A Ball, a Dog, and a Monkey tells the remarkable story of America's first efforts to succeed in space, a time of exploding rockets, national space mania, Florida boomtowns, and interservice rivalries so fierce that President Dwight Eisenhower had to referee them.
When the Soviet Union launched the first orbital satellite, Sputnik I, Americans panicked. The Soviets had nuclear weapons, the Cold War was underway, and now the USSR had taken the lead in the space race. Members of Congress and the press called for an all-out effort to launch a satellite into orbit. With dire warnings about national security in the news almost every day, the armed services saw space as the new military frontier. But President Eisenhower insisted that the space effort, which relied on military technology, be supervised by civilians so that the space race would be peaceful. The Navy's Vanguard program flopped, and the Army, led by ex-Nazi rocket scientist Wernher von Braun and a martinet general named J. Bruce Medaris (whom Eisenhower disliked), took over. Meanwhile, the Soviets put a dog inside the next Sputnik, and Americans grew more worried as the first animal in space whirled around the Earth.
Throughout 1958 America went space crazy. UFO sightings spiked. Boys from Brooklyn to Burbank shot model rockets into the air. Space-themed beauty pageants became a national phenomenon. The news media flocked to the launchpads on the swampy Florida coast, and reporters reinvented themselves as space correspondents. And finally the Army's rocket program succeeded. Determined not to be outdone by the Russians, America's space scientists launched the first primate into space, a small monkey they nicknamed Old Reliable for his calm demeanor. And then at Christmastime, Eisenhower authorized the launch of a secret satellite with a surprise aboard.

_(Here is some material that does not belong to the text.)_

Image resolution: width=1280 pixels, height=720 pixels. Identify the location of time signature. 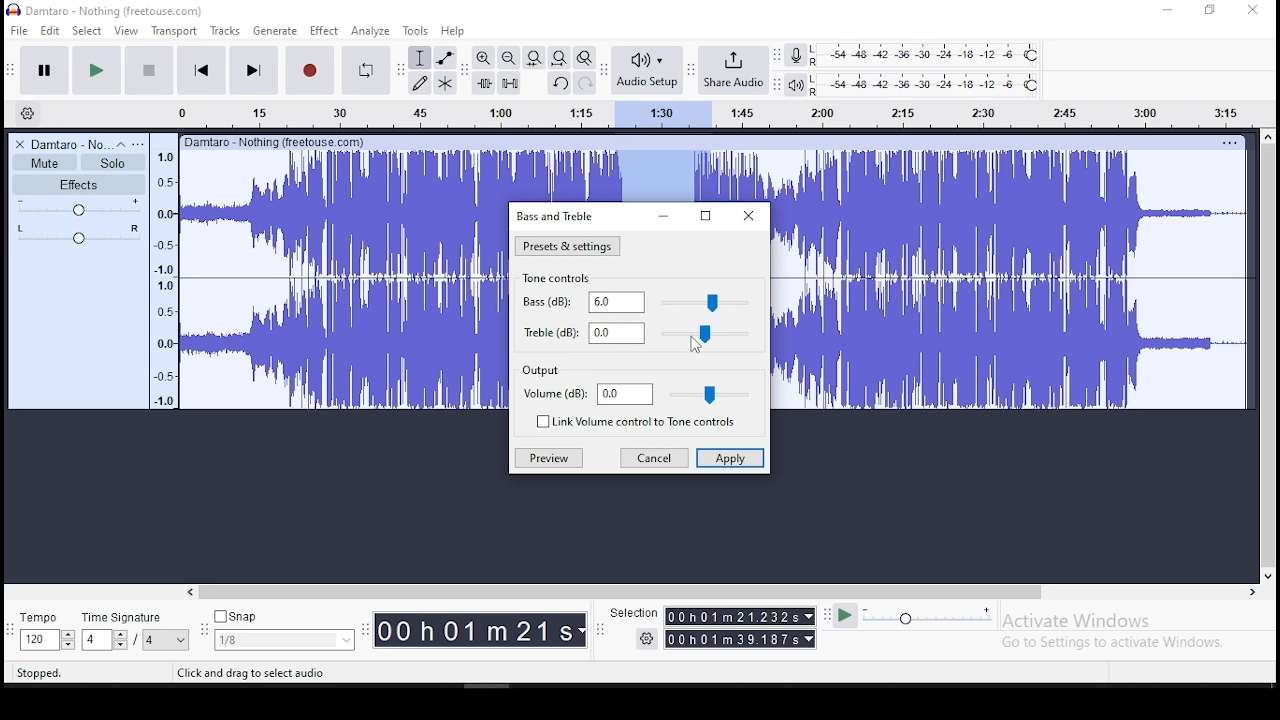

A Ball, a Dog, and a Monkey memorably recalls the infancy of the space race, a time when new technologies brought ominous danger but also gave us the ability to realize our dreams and reach for the stars.
The Soviet Union captured the world's attention in November 1957 when it shot a shaggy little mutt named Laika ("Barker") into space on Sputnik II, which followed closely after Sputnik I, the first satellite ever launched. Pulitzer prize winning journalist D'Antonio (The State Boys Rebellion) recounts how Americans, even though frightened by the Soviets' apparent superiority in space, warmed to Russian reports on the pooch. The daily paper in Huntsville, Ala. where Nazi rocket meister Wernher von Braun was scheming to get his Redstone rockets into space advertised the local pound with a picture of a "refugee from the Soviet space program" suspended from a parachute. D'Antonio chronicles the frenzied year of 1958, when the U.S. Army and Air Force hawked their competing rocket designs to a president apparently more interested in his golf game, and an ambitious senator named Lyndon Johnson made political hay out of rockets exploding on the launch pad. American rocketeers wrapped up the year by sending a laid-back monkey named Gordo into orbit. Space buffs will be familiar with most of the details of D'Antonio's story, but his fast-paced narrative incorporates firsthand accounts of everyday citizens caught up in the excitement of America's push into space. 8 pages of photos.